- Coordinates: 45°22′42″N 121°53′12″W﻿ / ﻿45.37833°N 121.88667°W
- Country: United States
- State: Oregon
- County: Clackamas

Area
- • Total: 26.1 sq mi (67.7 km^{2})
- • Land: 26.1 sq mi (67.7 km^{2})
- • Water: 0 sq mi (0.0 km^{2})
- Elevation: 1,506 ft (459 m)

Population (2010)
- • Total: 4,864
- • Density: 186/sq mi (71.8/km^{2})
- Time zone: UTC-8 (Pacific (PST))
- • Summer (DST): UTC-7 (PDT)
- ZIP code: 97067
- Area codes: 503 and 971
- FIPS code: 41-50235
- GNIS feature ID: 2408877
- Website: http://www.clackamas.us/citizenin/mthood.html

= Mount Hood Village, Oregon =

Unincorporated community in the state of Oregon, United States

Mount Hood Village is the name of a census-designated place (CDP) within the Mount Hood Corridor in Clackamas County, Oregon, United States. As of the 2010 census, the CDP had a population of 4,864. The Villages at Mount Hood is the name of the combined government of several of the communities encompassed by the CDP and is a separate entity.

==Government==

The Villages at Mount Hood is the common quasi-government of the unincorporated communities of the Mount Hood Corridor, and includes Brightwood, Welches, Wemme, Zigzag, and Rhododendron. Residents approved its formation in May 2006.

The Villages at Mount Hood was the first established village under Clackamas County's "Complete Communities" ordinance, which allows unincorporated communities to form quasi-governments that allow them to have more direct control regarding the issues and activities that affect them.

According to the village's official website, the communities united to form the village because the Oregon Department of Transportation required that the towns create a "governmental agency" in order to continue getting grants for the growing Mount Hood Express bus system. The "Complete Communities" ordinance makes villages and hamlets official agencies of the county.

== Geography ==
The CDP includes most of Brightwood, Wemme, Welches, Zigzag, and Rhododendron. Most of the area is immediately north or south of U.S. Route 26, though a spur south into parts of Welches and a spur north along East Lolo Pass Road is also included.

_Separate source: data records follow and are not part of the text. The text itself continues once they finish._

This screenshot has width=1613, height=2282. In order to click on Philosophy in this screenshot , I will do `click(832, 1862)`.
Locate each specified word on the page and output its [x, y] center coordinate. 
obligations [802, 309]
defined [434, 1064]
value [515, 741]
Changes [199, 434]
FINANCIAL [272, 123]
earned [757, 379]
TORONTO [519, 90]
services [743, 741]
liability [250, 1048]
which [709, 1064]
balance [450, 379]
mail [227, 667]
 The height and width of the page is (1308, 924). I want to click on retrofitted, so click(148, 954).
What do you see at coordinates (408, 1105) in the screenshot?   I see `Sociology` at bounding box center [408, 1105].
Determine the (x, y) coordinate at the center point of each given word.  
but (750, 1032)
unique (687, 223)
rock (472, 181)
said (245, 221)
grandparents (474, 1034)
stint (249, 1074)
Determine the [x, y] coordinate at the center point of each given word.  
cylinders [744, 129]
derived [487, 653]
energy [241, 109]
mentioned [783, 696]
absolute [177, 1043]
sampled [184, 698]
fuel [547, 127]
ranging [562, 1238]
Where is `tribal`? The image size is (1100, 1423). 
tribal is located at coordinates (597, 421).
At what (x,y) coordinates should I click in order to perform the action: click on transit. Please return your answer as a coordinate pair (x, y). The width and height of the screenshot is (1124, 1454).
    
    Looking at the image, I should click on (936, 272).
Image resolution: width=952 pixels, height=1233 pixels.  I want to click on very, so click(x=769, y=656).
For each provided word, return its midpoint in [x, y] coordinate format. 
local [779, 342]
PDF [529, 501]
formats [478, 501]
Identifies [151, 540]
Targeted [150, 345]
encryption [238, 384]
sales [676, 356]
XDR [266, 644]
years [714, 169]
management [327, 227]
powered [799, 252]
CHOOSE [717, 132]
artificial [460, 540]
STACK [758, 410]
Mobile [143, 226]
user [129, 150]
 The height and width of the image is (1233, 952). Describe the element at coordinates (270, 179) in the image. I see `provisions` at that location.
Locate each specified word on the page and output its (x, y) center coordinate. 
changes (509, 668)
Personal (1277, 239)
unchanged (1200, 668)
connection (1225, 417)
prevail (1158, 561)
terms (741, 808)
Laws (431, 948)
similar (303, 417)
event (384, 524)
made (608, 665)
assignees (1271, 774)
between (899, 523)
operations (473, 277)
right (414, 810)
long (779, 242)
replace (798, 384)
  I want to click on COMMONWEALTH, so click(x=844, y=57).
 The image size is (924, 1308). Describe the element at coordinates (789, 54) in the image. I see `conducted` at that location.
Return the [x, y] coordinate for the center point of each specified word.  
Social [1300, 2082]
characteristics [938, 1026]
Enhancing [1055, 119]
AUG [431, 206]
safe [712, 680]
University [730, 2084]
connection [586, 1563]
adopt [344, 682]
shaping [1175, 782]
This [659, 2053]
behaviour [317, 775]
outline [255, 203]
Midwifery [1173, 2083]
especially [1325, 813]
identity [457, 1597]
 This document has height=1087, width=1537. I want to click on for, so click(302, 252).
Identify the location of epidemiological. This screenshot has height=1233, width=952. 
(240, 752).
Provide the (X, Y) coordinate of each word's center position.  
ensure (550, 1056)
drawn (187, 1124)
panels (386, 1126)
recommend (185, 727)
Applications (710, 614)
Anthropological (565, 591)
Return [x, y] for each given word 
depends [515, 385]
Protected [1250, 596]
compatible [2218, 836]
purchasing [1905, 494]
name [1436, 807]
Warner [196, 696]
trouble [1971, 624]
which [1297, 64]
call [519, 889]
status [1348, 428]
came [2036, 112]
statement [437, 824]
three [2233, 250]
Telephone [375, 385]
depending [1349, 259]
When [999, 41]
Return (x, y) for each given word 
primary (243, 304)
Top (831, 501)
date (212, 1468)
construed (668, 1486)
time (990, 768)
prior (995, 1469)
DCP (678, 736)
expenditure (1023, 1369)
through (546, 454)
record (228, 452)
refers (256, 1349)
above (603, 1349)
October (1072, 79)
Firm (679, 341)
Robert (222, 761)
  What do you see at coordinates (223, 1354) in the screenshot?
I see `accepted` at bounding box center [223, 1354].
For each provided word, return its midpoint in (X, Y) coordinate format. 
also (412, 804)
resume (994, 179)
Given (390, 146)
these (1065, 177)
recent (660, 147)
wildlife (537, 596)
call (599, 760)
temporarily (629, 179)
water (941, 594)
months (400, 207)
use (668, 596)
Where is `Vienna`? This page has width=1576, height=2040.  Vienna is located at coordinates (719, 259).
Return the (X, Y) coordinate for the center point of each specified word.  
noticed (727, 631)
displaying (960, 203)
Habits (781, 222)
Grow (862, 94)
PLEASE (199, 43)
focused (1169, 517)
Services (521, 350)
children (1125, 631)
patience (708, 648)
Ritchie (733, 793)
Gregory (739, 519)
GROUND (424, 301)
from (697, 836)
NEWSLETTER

According to the United States Census Bureau, the CDP has a total area of 67.7 sqkm, all land.

== Demographics ==
As of the census of 2000, there were 3306 people in the CDP, organized into 1320 households and 872 families. The population density was 482.5 PD/sqmi. There were 1903 housing units at an average density of 277.7 /sqmi. The racial makeup of the CDP was 92.38% White, 1.66% Native American, 0.48% Asian, 0.33% Black or African American, 0.03% Pacific Islander, 2.90% from other races, and 2.21% from two or more races. 6.35% of the population were Hispanic or Latino of any race.

There were 1,320 households, out of which 29.5% had children under the age of 18 living with them, 55.8% were married couples living together, 6.1% had a female householder with no husband present, and 33.9% were non-families. 24.6% of all households were made up of individuals, and 6.7% had someone living alone who was 65 years of age or older. The average household size was 2.46 and the average family size was 2.95.

The median age in the CDP was 40 years:
- 24.5% under the age of 18,
- 7.1% from 18 to 24,
- 29.2% from 25 to 44,
- 28.5% from 45 to 64, and
- 10.7% who were 65 years of age or older.
For every 100 females, there were 113.6 males. For every 100 females age 18 and over, there were 109.1 males.

The median income for a household in the CDP was $51,031, and the median income for a family was $59,458. Males had a median income of $42,961 versus $28,372 for females. The per capita income for the CDP was $24,604. 6.4% of the population and 3.9% of families were below the poverty line. Out of the total population, 2.6% of those under the age of 18 and 6.5% of those 65 and older were living below the poverty line.